Required action: Find the lines below that contain the string "tree". Copy each one.

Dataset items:
● ● ● ● ● ● ●
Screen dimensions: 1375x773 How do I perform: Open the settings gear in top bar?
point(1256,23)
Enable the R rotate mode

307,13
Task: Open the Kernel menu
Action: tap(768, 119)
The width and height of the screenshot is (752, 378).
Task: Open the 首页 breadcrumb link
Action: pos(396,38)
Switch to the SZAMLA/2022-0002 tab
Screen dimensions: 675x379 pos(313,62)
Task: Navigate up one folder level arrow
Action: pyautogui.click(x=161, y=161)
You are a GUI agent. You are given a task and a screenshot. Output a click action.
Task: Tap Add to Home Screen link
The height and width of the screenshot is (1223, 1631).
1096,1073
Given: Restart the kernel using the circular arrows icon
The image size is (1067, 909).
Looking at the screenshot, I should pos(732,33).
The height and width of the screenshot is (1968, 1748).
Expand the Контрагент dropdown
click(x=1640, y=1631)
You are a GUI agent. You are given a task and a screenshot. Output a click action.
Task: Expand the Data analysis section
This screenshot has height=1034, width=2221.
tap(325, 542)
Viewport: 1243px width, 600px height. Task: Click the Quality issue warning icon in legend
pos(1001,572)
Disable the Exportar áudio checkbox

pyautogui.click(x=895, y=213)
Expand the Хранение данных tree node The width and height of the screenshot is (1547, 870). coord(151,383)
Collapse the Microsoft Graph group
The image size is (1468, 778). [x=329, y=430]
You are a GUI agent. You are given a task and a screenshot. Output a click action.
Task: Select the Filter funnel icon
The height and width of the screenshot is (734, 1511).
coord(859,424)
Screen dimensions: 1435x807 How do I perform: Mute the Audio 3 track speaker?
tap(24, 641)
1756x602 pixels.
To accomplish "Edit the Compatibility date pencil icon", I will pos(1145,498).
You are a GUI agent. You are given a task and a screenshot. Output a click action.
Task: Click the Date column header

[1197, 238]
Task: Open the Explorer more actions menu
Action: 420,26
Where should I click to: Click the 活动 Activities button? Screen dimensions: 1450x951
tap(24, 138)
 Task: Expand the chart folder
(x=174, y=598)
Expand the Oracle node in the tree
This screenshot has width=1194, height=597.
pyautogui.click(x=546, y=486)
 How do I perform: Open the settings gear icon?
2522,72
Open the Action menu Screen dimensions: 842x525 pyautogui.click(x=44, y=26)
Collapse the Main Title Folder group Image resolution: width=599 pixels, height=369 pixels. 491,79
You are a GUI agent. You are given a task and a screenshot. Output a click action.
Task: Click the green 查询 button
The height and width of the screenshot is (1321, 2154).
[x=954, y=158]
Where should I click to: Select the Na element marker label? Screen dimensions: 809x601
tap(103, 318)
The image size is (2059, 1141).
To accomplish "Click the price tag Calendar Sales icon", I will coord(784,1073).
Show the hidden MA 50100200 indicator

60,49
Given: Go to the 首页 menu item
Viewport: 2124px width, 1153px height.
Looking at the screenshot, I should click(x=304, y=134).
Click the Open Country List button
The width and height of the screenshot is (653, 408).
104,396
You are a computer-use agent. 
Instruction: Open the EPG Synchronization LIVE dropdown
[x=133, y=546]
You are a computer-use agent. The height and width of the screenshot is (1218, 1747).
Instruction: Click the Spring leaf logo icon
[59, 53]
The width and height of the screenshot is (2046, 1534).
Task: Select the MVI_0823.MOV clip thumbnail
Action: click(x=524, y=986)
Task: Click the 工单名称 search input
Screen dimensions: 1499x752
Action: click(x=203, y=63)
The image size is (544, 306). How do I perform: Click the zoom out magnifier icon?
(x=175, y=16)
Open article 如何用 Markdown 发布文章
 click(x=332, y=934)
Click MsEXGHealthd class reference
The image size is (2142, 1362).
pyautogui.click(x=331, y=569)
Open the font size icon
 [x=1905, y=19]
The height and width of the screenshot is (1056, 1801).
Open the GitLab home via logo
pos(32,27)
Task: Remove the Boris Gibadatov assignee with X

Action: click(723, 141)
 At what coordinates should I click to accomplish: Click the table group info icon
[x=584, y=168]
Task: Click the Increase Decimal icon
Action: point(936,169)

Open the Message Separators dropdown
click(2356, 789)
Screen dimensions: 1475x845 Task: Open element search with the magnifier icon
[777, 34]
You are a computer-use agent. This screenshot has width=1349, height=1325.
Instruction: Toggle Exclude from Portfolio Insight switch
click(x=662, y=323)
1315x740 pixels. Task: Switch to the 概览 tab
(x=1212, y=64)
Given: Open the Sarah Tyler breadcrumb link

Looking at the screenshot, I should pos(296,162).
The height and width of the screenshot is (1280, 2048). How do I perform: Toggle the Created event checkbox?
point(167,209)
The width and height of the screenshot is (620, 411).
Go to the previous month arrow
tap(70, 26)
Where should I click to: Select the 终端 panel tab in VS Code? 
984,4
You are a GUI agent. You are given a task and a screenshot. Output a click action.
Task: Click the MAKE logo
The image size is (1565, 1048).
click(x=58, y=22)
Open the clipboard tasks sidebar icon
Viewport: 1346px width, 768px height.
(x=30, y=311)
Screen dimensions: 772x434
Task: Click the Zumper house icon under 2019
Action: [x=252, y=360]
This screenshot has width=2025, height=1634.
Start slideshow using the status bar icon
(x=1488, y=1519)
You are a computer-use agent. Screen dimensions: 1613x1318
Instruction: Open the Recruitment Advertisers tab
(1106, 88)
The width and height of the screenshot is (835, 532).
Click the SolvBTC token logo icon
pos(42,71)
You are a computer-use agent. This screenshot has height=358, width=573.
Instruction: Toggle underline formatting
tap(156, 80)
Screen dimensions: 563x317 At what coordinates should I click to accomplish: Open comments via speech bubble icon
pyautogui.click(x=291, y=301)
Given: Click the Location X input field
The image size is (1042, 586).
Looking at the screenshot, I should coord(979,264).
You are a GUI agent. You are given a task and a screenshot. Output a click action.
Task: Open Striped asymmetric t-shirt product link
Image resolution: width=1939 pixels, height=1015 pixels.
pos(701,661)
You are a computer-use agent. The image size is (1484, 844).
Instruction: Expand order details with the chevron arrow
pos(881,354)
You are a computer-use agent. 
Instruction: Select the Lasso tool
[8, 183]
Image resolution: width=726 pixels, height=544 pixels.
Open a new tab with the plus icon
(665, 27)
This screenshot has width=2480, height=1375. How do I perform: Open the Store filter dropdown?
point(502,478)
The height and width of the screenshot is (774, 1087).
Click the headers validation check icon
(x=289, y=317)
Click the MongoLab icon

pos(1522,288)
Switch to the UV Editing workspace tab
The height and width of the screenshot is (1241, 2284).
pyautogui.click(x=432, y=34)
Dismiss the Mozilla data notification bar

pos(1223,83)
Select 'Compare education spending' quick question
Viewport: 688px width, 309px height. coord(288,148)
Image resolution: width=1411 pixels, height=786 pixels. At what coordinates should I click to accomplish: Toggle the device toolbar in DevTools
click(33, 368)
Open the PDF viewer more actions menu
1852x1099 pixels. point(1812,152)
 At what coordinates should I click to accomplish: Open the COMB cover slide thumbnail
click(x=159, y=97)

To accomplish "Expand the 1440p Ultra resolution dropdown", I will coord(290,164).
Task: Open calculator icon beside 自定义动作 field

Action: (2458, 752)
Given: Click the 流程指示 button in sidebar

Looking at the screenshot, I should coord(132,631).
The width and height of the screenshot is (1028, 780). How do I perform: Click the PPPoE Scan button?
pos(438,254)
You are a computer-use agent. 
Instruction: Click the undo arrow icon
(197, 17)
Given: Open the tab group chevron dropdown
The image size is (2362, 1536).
● ● ● ● ● ● ●
Written response:
Expand the Хранение данных tree node The width and height of the screenshot is (1547, 870). coord(151,383)
Expand the Oracle node in the tree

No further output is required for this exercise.